▶ Task item:
For the word "agent", state how many lines of the records include it, with no other text.

*** Opening of Data excerpts ***

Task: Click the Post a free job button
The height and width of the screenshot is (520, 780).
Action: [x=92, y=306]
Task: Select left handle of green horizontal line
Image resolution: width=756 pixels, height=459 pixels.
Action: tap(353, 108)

*** Close of Data excerpts ***
*** Opening of Data excerpts ***

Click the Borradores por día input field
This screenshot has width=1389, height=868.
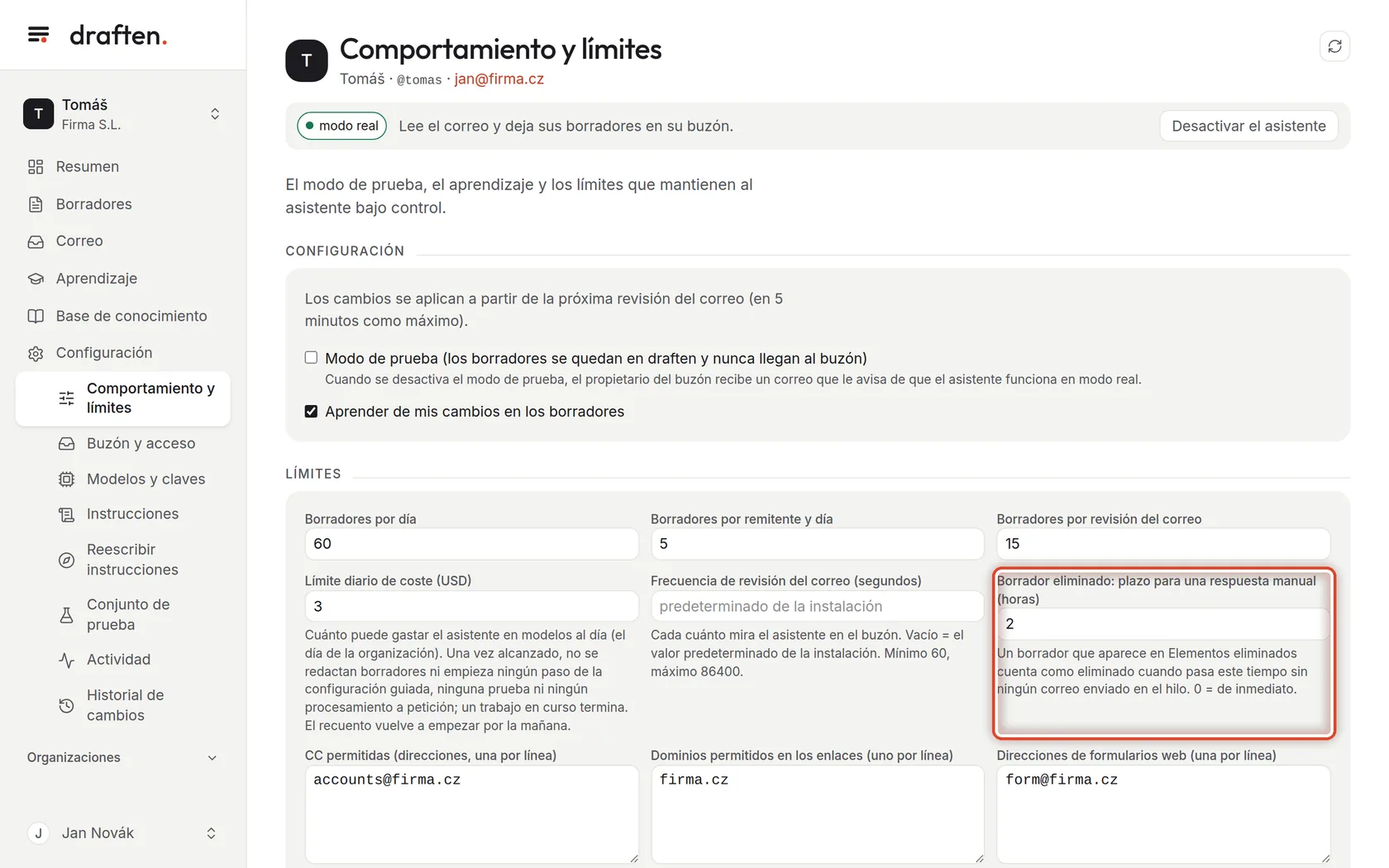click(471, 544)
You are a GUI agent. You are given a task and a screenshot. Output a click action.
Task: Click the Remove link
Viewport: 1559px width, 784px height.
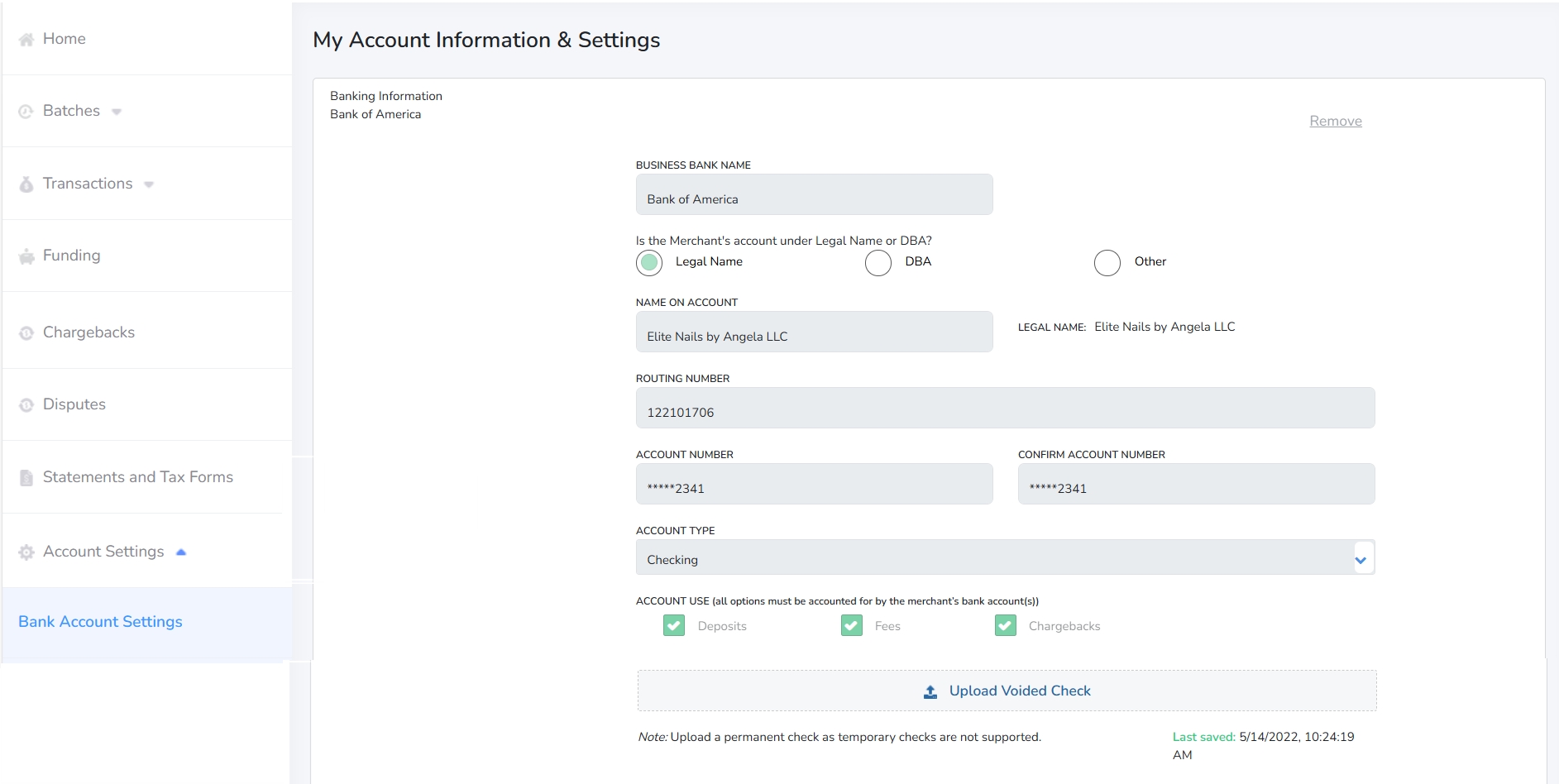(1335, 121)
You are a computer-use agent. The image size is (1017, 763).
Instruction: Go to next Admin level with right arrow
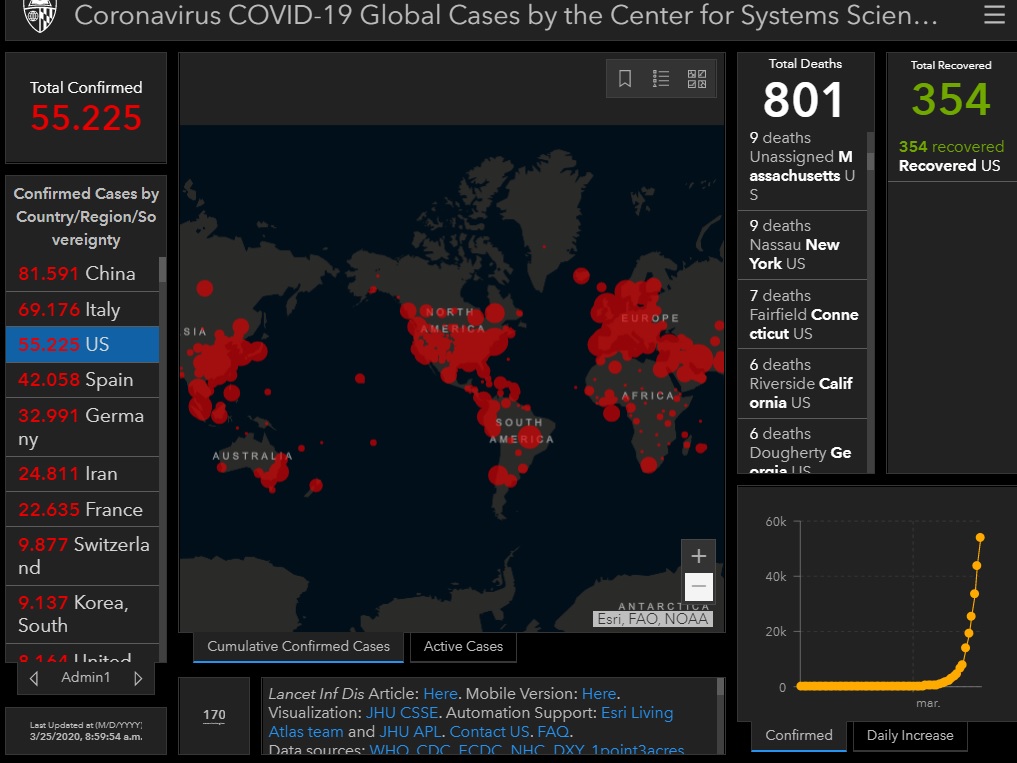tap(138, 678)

*** Close of Data excerpts ***

▶ Output below:
2